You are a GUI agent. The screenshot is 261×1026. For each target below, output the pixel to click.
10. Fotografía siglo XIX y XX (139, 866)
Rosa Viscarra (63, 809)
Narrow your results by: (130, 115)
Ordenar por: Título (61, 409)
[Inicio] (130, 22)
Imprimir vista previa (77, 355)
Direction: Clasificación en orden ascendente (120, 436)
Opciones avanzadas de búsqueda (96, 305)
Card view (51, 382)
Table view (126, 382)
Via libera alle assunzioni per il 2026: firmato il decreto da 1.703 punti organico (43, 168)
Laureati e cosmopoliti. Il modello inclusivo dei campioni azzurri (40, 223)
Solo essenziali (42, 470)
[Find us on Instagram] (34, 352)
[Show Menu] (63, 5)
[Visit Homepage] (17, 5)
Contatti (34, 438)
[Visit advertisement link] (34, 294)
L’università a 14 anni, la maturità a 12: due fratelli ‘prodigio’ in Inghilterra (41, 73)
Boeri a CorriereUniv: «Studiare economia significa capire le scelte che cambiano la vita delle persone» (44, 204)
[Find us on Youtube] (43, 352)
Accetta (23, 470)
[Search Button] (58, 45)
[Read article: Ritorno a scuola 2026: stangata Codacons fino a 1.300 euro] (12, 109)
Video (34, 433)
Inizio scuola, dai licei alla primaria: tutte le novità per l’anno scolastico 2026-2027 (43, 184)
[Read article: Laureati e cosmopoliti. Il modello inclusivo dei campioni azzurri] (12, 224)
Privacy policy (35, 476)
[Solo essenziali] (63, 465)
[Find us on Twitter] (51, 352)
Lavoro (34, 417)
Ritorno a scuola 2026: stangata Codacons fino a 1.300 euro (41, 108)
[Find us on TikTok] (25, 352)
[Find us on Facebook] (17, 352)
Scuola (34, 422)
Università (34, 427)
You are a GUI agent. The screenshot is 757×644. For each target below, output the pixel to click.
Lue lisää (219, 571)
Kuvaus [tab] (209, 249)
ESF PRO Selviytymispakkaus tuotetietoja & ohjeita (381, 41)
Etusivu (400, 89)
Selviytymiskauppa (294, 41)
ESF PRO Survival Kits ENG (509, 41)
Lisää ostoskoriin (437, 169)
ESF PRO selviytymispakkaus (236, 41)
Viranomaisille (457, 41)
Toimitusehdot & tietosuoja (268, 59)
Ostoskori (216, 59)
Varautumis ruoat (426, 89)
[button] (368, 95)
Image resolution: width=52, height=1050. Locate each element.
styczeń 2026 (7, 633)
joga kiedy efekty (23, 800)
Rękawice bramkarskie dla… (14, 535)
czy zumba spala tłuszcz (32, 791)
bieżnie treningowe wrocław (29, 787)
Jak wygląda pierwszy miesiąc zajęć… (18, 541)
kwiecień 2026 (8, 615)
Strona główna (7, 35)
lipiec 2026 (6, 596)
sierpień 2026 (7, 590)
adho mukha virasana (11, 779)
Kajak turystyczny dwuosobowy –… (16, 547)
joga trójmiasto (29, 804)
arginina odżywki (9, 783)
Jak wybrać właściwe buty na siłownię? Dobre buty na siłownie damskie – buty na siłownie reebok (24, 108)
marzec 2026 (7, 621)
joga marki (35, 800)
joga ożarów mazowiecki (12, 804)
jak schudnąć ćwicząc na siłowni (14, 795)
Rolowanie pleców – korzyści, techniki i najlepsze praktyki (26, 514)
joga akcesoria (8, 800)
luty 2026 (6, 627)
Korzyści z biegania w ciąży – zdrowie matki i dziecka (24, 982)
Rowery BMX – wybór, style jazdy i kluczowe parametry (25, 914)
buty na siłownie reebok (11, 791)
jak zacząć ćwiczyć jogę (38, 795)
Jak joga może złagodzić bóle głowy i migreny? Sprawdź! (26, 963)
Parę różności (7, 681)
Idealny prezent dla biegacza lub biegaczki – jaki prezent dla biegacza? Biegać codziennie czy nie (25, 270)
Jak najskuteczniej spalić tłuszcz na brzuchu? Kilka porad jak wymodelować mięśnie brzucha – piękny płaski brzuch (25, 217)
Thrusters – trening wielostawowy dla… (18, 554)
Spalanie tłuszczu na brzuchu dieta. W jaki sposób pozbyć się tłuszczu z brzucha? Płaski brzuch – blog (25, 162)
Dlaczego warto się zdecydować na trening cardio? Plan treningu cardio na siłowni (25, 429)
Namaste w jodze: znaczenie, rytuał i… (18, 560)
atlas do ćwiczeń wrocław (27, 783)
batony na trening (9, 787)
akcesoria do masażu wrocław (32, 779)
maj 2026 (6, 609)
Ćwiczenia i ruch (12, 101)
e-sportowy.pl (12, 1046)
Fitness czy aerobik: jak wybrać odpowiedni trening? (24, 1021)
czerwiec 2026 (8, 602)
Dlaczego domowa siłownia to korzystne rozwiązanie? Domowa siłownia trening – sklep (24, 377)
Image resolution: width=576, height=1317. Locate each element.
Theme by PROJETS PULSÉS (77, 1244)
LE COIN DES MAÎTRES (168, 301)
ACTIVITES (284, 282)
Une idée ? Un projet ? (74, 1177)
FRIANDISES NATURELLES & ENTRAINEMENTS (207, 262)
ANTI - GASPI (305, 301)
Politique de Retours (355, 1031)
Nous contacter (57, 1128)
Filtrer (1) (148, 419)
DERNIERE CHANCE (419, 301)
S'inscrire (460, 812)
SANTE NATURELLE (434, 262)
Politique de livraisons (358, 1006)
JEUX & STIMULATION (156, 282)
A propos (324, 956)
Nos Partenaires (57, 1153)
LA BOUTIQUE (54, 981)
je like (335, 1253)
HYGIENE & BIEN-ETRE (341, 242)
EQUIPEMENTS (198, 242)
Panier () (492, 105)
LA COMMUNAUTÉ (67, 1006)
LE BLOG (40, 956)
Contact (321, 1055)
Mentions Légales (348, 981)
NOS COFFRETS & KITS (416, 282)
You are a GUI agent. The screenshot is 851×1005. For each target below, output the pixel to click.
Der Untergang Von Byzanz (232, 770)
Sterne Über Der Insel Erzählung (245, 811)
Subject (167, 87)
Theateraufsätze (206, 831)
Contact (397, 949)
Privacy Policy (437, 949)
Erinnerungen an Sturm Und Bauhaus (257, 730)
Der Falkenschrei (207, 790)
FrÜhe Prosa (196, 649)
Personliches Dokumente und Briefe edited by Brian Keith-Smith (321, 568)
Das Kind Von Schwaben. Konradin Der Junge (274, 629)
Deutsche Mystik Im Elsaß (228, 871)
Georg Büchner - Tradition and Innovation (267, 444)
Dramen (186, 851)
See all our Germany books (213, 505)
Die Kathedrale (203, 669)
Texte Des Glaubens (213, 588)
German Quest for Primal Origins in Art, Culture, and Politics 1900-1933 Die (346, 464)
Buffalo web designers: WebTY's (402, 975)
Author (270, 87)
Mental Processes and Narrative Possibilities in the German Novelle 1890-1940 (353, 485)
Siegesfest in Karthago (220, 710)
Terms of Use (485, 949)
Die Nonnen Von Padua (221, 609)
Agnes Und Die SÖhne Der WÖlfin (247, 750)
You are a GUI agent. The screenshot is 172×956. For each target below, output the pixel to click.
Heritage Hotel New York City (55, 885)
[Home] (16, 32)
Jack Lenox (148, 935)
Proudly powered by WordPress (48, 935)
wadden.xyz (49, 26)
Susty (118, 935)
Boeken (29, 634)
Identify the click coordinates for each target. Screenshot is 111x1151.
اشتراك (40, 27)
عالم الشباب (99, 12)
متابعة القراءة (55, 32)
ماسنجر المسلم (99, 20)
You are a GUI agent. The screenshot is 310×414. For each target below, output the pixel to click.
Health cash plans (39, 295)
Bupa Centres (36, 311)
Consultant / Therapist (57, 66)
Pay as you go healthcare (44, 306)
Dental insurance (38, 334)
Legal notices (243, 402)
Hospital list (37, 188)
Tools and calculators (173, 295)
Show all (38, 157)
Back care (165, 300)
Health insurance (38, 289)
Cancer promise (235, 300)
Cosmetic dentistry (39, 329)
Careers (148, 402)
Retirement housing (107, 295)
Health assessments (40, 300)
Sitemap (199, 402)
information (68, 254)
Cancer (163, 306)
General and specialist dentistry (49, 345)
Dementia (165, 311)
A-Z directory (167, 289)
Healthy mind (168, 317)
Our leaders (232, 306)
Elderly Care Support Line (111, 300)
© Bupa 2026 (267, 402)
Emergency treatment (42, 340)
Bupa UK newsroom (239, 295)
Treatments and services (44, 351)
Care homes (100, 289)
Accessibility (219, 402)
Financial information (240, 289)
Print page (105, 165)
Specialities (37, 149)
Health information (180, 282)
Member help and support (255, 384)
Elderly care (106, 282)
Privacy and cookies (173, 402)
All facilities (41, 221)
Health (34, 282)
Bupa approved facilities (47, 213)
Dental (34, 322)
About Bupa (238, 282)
* * * * *
- **Requirements**: Extract every line of the records above that contains the string "agent". Case counts.

- **Right answer**:
You are a GUI agent. The screenshot is 261×1026. For each target below, output the pixel to click.
You are a GUI agent. The screenshot is 757×644. For each target below, output the pixel to click.
You are a GUI agent. The screenshot is 851×1005. For each target below, output the pixel to click.
You are a GUI agent. The screenshot is 172×956. For each target below, output the pixel to click.
You are a GUI agent. The screenshot is 310×414. For each target below, output the pixel to click.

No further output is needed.